In [36]:
import numpy as np
import pandas as pd

In [37]:
# Load in each dataset
data21 = pd.read_excel("Data/2021 Enrollment Demographics.xlsx", sheet_name="By School")
data22 = pd.read_excel("Data/2022 Enrollment Demographics.xlsx", sheet_name="By School")
data23 = pd.read_excel("Data/2023 Enrollment Demographics.xlsx", sheet_name="By School")

In [38]:
nameIndex = pd.read_excel("Data/Another School List.xlsx", sheet_name="School")
# Some schools have closed, so it is necessary to include them
closed = pd.read_excel("Data/Another School List.xlsx", sheet_name="Closed Schools")

# The CompositeSchoolID is composed of the LEA ID, the School ID, and the School Number
nameIndex["CompositeSchoolID"] = nameIndex["LEA ID"].astype(str) + nameIndex["School ID"].astype(str) + nameIndex["School Number"].astype(str)
closed["CompositeSchoolID"] = closed["LEA ID"].astype(str) + closed["School ID"].astype(str) + closed["School Number"].astype(str)
nameIndex = nameIndex[["LEA Name", "School Name", "CompositeSchoolID"]]
closed = closed[["LEA Name", "School Name", "CompositeSchoolID"]]

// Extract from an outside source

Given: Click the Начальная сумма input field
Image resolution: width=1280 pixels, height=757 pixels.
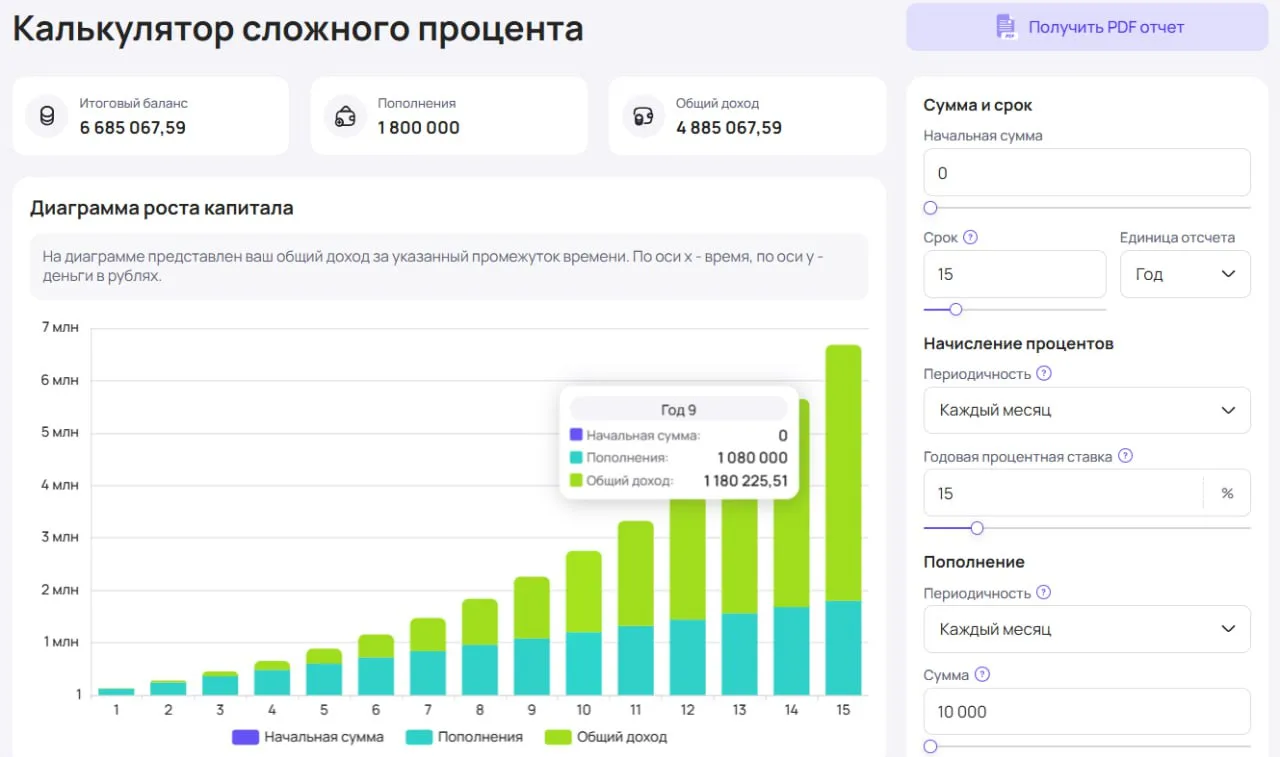Looking at the screenshot, I should (1087, 173).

nameIndex = pd.concat([nameIndex, closed])

# There are a few leftover schools after matching. The dataset will be altered to match those
changeDict = {
    "Cache Alternative High": "Cache High",
    "Big Water School": "Big Water High",
    "Pleasant Creek School": "Pleasant Creek High School",
    "Ashley Valley Education Ctr.": "Ashley Valley Educ. Ctr.",
    "InTech Collegiate Academy": "Intech Collegiate Academy",
    "No. UT. Acad. of Math Engineering & Science - Ogden": "No. UT. Acad. of Math Engineering & Science Ogden",
    "Salt Lake Academy High School": "Real Salt Lake Academy High School",
    "Spectrum Academy": "Spectrum Academy - NSL",
    "Success Academy": "Success SUU"
}
nameIndex["School Name"] = nameIndex["School Name"].replace(changeDict)

del nameIndex["LEA Name"]

nameIndex

Unnamed: 0,School Name,CompositeSchoolID
0,A to Z Building Blocks American Fork on 100 East,186651186697901
1,A to Z Building Blocks American Fork on 300 East,186651186698902
2,A to Z Building Blocks Draper,186651186699903
3,A to Z Building Blocks in Spanish Fork,186651186727906
4,A to Z Building Blocks on Ranches Parkway,186651186700904
...,...,...
423,Weber State University Charter Academy,186314186315100
424,Whitmore Academy,145604145604951
425,Willow Creek School,186003186003952
426,Winter Sports School,186187186187999


In [39]:
def CleanEnrollmentDemographics(data):
    """Cleans the dataset"""
    """Parameters: data (pandas dataframe)"""
    """Returns: cleaned (pandas dataframe)"""
    cleaned = data.copy()
    
    # Drop all the non-high schools.
    cleaned = cleaned[cleaned['Grade_12'] > 0]
    cleaned = cleaned[cleaned['Grade_11'] > 0]
    
    # Drop irrelevant columns
    irrelevantColumns = ["Grade_" + str(i) for i in range(1,9)] # I'm choosing to include grade 9, for now.
    irrelevantColumns += ["K", "Preschool"]
    cleaned = cleaned.drop(irrelevantColumns, axis="columns")
    
    # Merge to add the composite school id
    cleaned = cleaned.merge(nameIndex, how="left", on="School Name")
    
    # Drop the double-up LEA columns
    
    return cleaned

In [40]:
clean21 = CleanEnrollmentDemographics(data21)

In [41]:
clean22 = CleanEnrollmentDemographics(data22)

In [42]:
clean23 = CleanEnrollmentDemographics(data23)

In [43]:
fullData = pd.concat([clean21, clean22, clean23])
fullData.to_csv('Cleaned Datasets/EnrollmentDemographics_Cleaned.csv')